At the same time, the diagnosis of ARF in children with HDCT is difficult, often leading to over-diagnosis. Mitral valve prolapse and left ventricular false tendon have characteristic auscultatory phenomena, sometimes leading to impaired cardiac rhythm and conduction, which can be misinterpreted in a child with fever on the background of viral or bacterial infections.
Timely diagnosis of MVP and detection of MASS phenotype are very important to prevent incidences of misdiagnosis. For the diagnosis of ARF in patients with MVP, following a checklist of diagnostic criteria for ARF and the mandatory Doppler echocardiographic examination to identify signs of rheumatic lesions (valvulitis) are essential.
We include left ventricular false tendon on the list of the HDCT features because we have often seen other signs of CTD in children with HDCT, although Ferrer et al. [23] suggested that this is a normal finding in children, with no pathologic consequences except for an innocent murmur.

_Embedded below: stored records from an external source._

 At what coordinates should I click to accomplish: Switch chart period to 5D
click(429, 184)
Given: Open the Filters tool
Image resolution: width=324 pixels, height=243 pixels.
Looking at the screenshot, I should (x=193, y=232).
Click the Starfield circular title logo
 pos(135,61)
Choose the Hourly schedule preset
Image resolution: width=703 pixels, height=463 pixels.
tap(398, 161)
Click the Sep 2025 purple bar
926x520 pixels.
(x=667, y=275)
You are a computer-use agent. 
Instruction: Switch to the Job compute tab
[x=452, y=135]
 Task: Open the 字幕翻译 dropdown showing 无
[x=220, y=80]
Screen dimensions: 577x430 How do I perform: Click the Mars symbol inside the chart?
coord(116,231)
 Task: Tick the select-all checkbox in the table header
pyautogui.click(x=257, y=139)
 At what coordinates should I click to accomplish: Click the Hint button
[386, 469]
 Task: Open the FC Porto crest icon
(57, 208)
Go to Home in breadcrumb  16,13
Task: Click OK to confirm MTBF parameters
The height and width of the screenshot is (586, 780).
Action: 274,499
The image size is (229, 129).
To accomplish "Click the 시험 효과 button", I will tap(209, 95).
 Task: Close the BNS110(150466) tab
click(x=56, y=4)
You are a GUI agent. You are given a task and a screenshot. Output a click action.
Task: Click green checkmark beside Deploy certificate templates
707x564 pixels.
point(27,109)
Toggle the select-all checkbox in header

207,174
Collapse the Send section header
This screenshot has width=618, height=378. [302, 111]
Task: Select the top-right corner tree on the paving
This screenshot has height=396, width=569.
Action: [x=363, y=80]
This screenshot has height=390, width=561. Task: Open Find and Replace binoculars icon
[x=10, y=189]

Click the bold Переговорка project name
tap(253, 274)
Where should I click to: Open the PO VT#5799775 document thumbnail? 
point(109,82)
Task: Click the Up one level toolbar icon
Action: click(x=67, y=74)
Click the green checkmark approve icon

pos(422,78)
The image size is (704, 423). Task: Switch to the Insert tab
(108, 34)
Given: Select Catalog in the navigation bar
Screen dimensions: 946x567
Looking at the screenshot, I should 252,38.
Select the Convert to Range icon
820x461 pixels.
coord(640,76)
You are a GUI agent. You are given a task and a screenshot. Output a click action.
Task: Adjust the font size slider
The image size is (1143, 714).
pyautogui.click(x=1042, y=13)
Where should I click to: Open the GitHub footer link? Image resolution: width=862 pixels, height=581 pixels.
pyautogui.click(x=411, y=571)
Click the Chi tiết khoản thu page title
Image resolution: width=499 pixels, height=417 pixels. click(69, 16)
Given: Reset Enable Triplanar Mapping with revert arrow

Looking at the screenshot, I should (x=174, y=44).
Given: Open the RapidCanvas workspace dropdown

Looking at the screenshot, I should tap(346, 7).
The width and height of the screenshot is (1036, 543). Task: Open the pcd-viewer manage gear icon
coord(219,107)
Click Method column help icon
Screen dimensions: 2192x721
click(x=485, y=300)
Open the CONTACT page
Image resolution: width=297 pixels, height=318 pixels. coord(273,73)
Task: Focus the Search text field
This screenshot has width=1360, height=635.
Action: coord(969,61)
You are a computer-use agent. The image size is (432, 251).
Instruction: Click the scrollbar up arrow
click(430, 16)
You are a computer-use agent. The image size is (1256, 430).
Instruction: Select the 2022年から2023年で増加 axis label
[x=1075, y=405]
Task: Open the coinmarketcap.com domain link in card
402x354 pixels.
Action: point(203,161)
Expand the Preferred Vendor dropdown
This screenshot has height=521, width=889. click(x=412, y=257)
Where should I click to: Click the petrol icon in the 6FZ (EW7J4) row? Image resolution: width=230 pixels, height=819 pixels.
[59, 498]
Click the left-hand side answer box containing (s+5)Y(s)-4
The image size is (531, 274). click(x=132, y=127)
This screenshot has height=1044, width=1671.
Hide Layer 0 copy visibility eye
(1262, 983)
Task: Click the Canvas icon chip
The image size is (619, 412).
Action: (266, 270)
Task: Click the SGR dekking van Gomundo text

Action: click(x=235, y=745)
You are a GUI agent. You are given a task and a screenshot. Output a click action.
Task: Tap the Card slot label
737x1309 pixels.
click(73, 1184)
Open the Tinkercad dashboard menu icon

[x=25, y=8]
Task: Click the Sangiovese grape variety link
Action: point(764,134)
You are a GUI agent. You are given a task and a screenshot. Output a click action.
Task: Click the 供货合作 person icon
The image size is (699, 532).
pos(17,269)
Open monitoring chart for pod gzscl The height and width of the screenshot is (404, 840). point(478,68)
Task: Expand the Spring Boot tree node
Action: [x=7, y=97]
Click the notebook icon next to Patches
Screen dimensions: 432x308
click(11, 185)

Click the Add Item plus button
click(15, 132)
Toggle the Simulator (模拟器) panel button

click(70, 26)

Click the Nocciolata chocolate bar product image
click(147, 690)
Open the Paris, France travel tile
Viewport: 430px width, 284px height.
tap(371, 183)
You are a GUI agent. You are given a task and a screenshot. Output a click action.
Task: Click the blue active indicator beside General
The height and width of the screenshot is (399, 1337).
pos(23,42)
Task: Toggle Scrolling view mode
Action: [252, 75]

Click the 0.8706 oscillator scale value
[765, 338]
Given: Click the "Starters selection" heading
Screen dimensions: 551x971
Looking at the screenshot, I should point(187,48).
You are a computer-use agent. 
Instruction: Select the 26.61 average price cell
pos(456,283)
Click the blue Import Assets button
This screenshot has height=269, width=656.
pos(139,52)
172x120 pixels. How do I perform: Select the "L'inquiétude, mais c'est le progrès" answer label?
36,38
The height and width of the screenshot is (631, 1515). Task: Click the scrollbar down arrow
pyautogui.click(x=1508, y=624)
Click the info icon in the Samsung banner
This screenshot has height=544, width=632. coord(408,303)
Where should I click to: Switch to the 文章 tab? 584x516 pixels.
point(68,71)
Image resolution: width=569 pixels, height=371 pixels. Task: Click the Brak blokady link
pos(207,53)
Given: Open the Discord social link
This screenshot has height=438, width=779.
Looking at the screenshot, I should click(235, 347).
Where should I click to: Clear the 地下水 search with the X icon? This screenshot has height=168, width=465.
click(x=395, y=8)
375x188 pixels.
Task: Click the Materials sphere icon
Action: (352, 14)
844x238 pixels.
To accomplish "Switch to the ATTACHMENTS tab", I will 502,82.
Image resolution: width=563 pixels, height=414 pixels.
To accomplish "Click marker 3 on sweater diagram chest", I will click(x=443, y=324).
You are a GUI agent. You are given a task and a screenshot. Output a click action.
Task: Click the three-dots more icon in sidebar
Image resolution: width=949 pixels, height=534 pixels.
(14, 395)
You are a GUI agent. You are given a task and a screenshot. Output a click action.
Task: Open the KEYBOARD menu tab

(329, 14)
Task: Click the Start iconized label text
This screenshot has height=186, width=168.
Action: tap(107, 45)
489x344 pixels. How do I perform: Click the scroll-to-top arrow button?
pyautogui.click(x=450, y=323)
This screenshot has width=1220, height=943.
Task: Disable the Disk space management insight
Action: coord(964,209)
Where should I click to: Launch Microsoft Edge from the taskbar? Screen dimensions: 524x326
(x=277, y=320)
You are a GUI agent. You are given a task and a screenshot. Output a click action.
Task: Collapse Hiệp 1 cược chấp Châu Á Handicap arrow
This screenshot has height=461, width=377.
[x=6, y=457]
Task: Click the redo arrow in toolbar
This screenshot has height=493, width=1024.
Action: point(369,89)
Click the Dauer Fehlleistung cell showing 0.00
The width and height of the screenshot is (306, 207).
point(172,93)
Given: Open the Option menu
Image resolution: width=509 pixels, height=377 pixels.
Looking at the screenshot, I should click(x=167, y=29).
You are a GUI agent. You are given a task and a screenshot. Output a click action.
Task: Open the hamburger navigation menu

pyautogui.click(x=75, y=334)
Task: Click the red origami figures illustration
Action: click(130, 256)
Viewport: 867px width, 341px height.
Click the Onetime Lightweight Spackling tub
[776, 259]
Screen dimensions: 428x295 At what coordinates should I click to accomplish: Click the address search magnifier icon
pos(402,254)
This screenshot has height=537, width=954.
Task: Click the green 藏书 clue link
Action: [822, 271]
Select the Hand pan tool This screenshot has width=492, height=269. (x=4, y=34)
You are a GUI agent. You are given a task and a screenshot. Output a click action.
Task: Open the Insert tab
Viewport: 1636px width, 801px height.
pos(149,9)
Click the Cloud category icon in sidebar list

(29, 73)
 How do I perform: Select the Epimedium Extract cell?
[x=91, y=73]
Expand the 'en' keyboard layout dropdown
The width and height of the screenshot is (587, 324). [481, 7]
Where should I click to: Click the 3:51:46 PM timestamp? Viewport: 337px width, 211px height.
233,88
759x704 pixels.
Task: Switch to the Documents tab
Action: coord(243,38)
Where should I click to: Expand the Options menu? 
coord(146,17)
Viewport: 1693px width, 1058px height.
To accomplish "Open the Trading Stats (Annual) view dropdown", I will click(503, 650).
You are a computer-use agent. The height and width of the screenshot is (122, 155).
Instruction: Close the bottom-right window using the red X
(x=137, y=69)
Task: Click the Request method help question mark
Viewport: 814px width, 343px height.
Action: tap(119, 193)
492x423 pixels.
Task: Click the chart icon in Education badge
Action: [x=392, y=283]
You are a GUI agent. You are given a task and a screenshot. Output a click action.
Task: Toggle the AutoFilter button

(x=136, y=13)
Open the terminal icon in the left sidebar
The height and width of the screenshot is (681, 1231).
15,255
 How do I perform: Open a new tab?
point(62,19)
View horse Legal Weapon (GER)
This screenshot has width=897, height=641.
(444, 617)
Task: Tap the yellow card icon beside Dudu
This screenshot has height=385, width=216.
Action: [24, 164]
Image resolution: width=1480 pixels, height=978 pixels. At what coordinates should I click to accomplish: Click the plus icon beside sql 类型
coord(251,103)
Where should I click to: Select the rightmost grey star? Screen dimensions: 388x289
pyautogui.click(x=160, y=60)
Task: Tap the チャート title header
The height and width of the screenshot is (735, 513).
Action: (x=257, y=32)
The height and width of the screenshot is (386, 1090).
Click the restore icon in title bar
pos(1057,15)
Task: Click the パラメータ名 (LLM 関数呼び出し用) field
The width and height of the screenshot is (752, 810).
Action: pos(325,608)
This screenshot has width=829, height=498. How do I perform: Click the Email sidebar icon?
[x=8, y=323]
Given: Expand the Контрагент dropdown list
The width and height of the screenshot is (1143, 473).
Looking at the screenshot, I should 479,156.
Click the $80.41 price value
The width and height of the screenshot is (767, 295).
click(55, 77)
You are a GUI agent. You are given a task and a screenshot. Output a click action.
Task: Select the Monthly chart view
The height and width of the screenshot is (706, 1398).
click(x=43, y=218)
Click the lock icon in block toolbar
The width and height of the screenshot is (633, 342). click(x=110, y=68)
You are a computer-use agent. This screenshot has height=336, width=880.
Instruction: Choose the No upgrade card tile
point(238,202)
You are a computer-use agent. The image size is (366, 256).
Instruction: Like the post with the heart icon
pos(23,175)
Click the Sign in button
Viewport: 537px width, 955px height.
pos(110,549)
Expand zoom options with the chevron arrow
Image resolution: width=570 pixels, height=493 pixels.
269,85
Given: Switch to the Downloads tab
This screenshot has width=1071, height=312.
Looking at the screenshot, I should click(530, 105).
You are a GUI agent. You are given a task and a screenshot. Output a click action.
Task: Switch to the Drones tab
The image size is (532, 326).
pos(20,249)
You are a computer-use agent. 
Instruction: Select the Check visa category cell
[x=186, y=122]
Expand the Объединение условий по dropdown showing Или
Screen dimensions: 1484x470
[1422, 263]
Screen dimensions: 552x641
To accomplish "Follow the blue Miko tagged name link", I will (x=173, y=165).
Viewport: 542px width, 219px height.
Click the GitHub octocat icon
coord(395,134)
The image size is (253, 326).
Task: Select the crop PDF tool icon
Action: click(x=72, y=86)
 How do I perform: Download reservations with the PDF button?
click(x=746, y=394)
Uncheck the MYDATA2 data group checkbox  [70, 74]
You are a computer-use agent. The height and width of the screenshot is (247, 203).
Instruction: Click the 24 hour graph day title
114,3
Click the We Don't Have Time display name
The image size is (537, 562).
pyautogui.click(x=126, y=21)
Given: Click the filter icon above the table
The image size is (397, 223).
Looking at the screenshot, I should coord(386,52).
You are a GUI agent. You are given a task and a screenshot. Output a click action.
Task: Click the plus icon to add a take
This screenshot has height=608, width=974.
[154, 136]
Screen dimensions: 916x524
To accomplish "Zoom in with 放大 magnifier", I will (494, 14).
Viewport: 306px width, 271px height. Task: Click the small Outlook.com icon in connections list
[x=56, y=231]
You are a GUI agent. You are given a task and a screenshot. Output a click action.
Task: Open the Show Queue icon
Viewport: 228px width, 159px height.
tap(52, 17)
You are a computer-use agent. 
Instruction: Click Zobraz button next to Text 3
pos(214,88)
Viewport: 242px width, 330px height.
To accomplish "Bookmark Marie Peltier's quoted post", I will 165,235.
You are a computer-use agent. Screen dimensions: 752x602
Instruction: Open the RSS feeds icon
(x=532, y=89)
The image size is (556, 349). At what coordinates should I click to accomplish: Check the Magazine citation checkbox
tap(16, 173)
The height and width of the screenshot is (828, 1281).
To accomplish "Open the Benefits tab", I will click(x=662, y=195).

The other features of HDCT include skin hyperextensibility, vascular and soft tissue fragility, easy bruising, atrophic scars, hip or shoulder dislocation, and severe osteopenia [2, 3]. Severe osteopenia was reported in adult patients with Ehlers-Danlos syndrome [4]. Observations also pointed to an association between osteopenia and chronic heart failure [24].
The elevated serum levels of OXYP, a marker of bone metabolism, corroborates dysplastic changes [1]. Its highest values were found in children with ARF, where it was twice as high as controls. High levels of OXYP were also observed in children with RHD and in the group of patients with a history of ARF. Increased concentration of free OXYP in the blood of patients with CTD was reported and linked to a shift towards catabolic processes [21]. Literature also points out the role of connective tissue dysplasia in the development of ARF and RHD, suggesting that impaired collagen and elastin production, and increased enzyme activity may affect the severity and duration of the disease [21].
The bicuspid aortic valve (BAV), the most common congenital heart disease, may predispose to rheumatic lesions. Wang and Wang [25] reported that BAV are more frequently found in the Chinese population. In children the diagnosis of BAV points to the need for follow-up due to the possibility of developing not only bacterial endocarditis, but also ARF and RHD [25]. Previous or recurrent streptococcal infections and BAV in children and adults should encourage echocardiographic control, especially in children and young adults with signs of HDCT, because this group require a complex of measures regarding the development ARF and RHD prevention.
Conclusions
Clinical signs of heritable disorders of connective tissue were found in 78.1% of children with acute rheumatic fever and rheumatic heart disease. Cardiovascular and musculoskeletal system changes are the most frequent among all features of HDCT. The elevated levels of serum oxyproline in patients with ARF and RHD may confirm connective tissue disorder. Children with manifestations of HDCT are at risk of ARF and RHD development.
Footnotes
The author declares no conflict of interest.